Kiel gewinnt den Deutschen Nachhaltigkeitspreis – Preisgeld fließt in noch stärkeres BNE-Engagement

Die Stadt Kiel bekommt den Deutschen Nachhaltigkeitspreis 2021 in der Kategorie Großstädte. Mit der Auszeichnung werden Kommunen prämiert, die eine umfassende und nachhaltige Stadtentwicklung vorantreiben.

Paddlerin auf dem Wasser des Kieler Schilksees

Landeshauptstadt Kiel/Thomas Eisenkrätzer

Die Jury der Stiftung Deutscher Nachhaltigkeitspreis würdigte die Klimaschutzbemühungen der Landeshauptstadt. Kiel ist seit 1996 Klimaschutzstadt und will noch vor 2050 klimaneutral werden. Als erste Zero Waste City Deutschlands gelingt ihr die Verknüpfung von Klima-, Ressourcen und Meeresschutz.

Ein wesentlicher Aspekt des Kieler Nachhaltigkeitsverständnisses ist zudem die Beteiligung von Bürgerinnen und an der Entwicklung der Stadt – über formale Beiräte, Projektförderungen oder auch einen lebhaften informellen Austausch.

Das Preisgeld von 30.000 Euro will die Landeshauptstadt Kiel nutzen, um sich noch stärker für Bildung für nachhaltige Entwicklung zu engagieren.

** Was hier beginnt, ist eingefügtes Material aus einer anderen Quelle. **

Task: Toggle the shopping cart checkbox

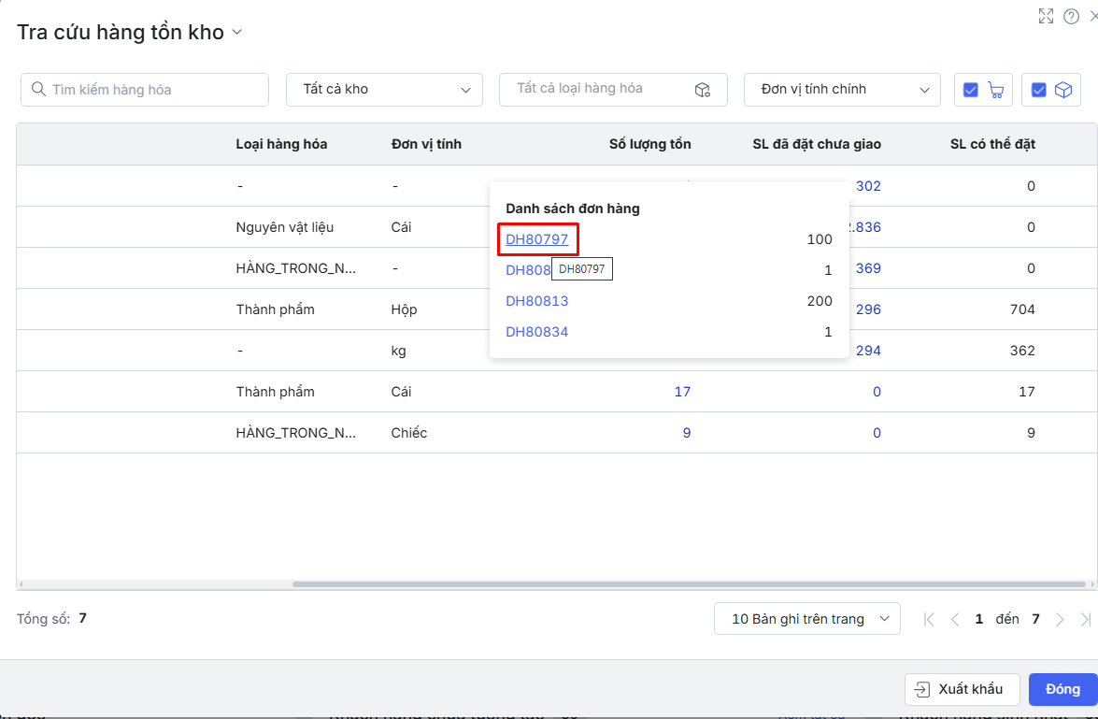Action: 971,90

Schon jetzt arbeitet das Klimaschutzteam der Stadt eng mit der Volkshochschule und dem Ferienpassbüro zusammen. Sowohl das Klimaschutzteam als auch die Koordinierungsstelle kommunale Entwicklungspolitik bieten in Kooperation mit dem Programm "Bildung trifft Entwicklung" kostenlose Workshops für Schulklassen rund um die Themen Klima- und Umweltschutz, globale Gerechtigkeit sowie die Sustainable Development Goals an.

Auch in der Stadtgesellschaft – zum Beispiel in der Wissenschaft, in Schulen oder in Stiftungen – gibt es viele BNE-Engagierte. Bisher besteht aber noch kein institutionalisierter Austausch. Das Preisgeld soll daher dafür eingesetzt werden, alle Akteurinnen und Akteure zusammenzubringen und ein Kieler BNE Netzwerk zu institutionalisieren.